Bar and Restaurant

High Dive HiFi Lounge

Birmingham, Alabama

High Dive began with a question: how do you build a room engineered for serious listening that still feels like a living room, not a recording studio — and wrap it in a hospitality experience that works from breakfast through last call? The 4,044-square-foot bar and restaurant in Birmingham’s Lakeview district is the answer — a space that holds more than forty speakers and a full range of playback — reel-to-reel tape to high-resolution digital, two-channel stereo to full spatial audio, and live music — inside an envelope shaped by daylight, honest materials, and the small tactile pleasures of a classic bar: wood countertops, brass footrails, a back bar worth lingering over.

The discipline of the design is in keeping the engineering from living in the foreground. Walls thickened with hidden absorption read as stained wood slats and stretched fabric. Ceiling clouds doing serious acoustic work read as warm wood and fabric that nods to vintage speaker cabinets. The room geometry is tuned by fractions of a degree.
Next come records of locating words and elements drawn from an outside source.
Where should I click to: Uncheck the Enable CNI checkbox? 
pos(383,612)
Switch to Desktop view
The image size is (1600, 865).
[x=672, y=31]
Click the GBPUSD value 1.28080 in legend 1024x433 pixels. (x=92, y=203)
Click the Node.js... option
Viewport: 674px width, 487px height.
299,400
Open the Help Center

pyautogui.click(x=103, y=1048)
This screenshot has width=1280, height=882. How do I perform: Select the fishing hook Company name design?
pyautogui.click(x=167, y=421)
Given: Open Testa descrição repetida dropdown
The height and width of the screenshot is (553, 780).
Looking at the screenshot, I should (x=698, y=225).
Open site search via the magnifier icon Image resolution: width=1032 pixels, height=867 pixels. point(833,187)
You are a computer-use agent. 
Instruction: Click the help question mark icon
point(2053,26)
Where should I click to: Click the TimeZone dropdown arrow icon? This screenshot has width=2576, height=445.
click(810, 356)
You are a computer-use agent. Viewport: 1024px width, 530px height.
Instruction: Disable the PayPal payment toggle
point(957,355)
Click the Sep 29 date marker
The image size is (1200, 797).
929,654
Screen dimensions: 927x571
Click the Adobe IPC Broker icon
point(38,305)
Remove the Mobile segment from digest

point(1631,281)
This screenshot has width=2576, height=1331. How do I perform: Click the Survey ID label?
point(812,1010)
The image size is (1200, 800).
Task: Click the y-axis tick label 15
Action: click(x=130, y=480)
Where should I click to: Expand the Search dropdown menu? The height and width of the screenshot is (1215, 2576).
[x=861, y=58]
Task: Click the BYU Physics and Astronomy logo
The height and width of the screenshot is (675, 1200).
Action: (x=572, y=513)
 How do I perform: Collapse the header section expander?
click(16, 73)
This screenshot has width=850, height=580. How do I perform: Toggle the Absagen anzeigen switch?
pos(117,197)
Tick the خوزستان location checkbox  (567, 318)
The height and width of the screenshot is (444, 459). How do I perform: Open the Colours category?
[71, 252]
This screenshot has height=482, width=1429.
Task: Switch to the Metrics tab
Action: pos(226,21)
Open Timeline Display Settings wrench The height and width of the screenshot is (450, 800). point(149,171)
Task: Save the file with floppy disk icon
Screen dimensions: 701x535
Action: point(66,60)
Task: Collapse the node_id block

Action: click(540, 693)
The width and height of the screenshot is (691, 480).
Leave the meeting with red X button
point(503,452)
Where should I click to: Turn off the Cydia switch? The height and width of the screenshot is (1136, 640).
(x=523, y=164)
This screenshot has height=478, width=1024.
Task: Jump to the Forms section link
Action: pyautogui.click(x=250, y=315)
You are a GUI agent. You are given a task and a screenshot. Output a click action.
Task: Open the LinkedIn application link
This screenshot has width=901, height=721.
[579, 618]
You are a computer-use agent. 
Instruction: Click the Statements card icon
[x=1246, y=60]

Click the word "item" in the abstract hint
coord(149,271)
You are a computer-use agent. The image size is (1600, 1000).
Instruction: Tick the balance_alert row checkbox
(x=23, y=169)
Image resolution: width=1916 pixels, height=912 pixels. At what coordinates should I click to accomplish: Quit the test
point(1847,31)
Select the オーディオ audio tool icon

The performance is technical; the experience is hospitable — an extended argument that audiophile-grade sound and a great place to spend an afternoon are not opposing goals.

A nearly eighty-year-old concrete masonry building in the Lakeview district anchors the east end of the block — a structure that has cycled through a long roster of local tenants, including a lamp store and a radio shop. It now serves as the cornerstone of the larger Lakeview Marina development, a music-focused group of parcels that includes a local record store in the northern retail space and an outdoor venue and food truck park adjacent to the project site.

A new addition extends the lounge off the existing structure. A recessed entry portal, carved at the seam between the existing building and the courtyard, draws patrons into the entrance while CMU breezeblock along one edge maintains a visual connection to the courtyard beyond.

The walls at the front of the lounge taper away from each other by a few degrees. Non-parallel surfaces disrupt the modal reflections that would otherwise stack between facing planes, a geometric correction that does the quiet double work of stretching the apparent length of the space.

In collaboration with acoustic engineers, specialized wall assemblies were developed to capture specific frequency ranges and minimize reflection back into the room. Helmoltz resonators integrated into the wall assemblies and a bass trap running the perimeter of the room at the ceiling work in conjunction to control low frequency sound waves. Coordinating with the audio engineer, an array of custom-built absorptive ceiling clouds were hung from the ceiling among the busy network of professional audio-visual devices.